In the popular mind and in many so-called "scientific" minds, time is often thought of as a dimension of space. Because of this there is a strong tendency to think of the past as a place where we have been in time, and the future as a place where we will be in time.

Along with this come ideas that the past is affecting us right now, just as sunlight is affecting us from a great distance in space, and the future is an existing place that we can catch glimpses of through dreams, intuition, and perhaps clairvoyance.

Of course, if time is a dimension of space, then it ought to be possible somehow to travel to the past and the future. This, then, brings up fears of interfering with the past in ways that might have negative repercussions in the present and the future, just like an earthquake might cause a tsunami to damage a distant location.

These ideas have produced a great many stories about the effects of time travel, as well as many scientific speculations and experiments.

However, all these ideas about time mentioned so far share a highly significant logical flaw. For some reason they all assume that the earth is standing still.
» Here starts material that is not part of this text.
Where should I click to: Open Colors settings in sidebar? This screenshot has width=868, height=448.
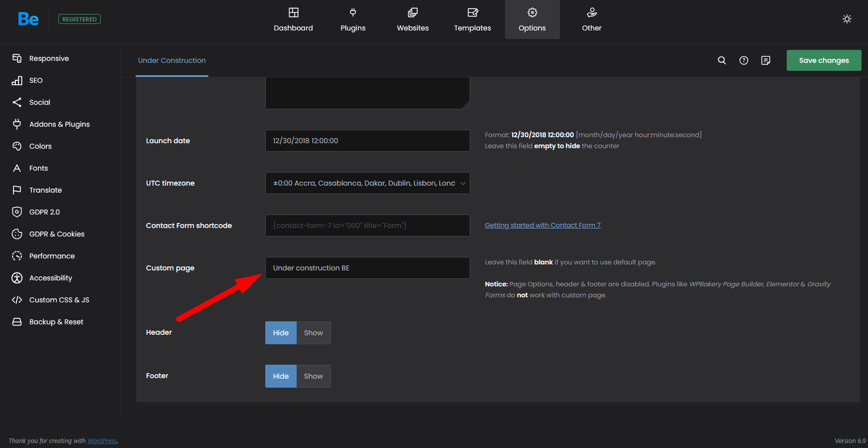click(x=40, y=146)
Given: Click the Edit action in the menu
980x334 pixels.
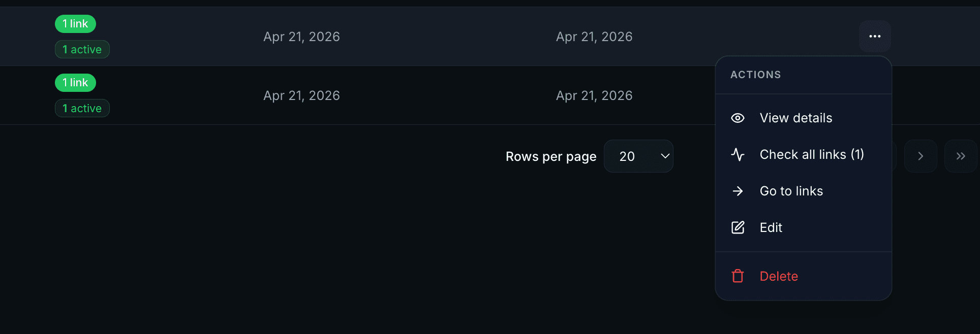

H. G. Wells' story, The Time Machine, can serve as a good model here. In the literary and movie stories there is a machine that is supposed to travel through time. To the observer's eyes the machine and its occupant naturally disappear when they travel to, say, the future space. And from the occupant's point of view there is a constant parade of natural and man-made changes going on outside the machine--all in the same place!

In the objective world it can't possibly happen that way, because the earth is constantly moving in many directions at once.

The essential misunderstanding comes from the fact that time is not a dimension of space at all. It is a measure of movement through space. Let's look at some of the movement that time is a measure of first.

When we say that an hour of time has passed, what we are really saying, whether we realize it or not, is that the sun has apparently moved 15 of arc in the sky. Since ancient times we have divided the day/night cycle into 24 periods that we call hours. These periods can also be defined as 24 units of 15 degrees each, which gives us a complete circle of 360 degrees. So an hour can also be defined as 1/24 of a solar day/night cycle (I am ignoring obscure variations in the movements of the sun and the earth).

The important point here is that an hour only has meaning in relation to the apparent movement of the sun, which is due to an actual movement of the earth. Now we're getting somewhere, believe it or not (and pun intended). It's time to consider the movements of the earth.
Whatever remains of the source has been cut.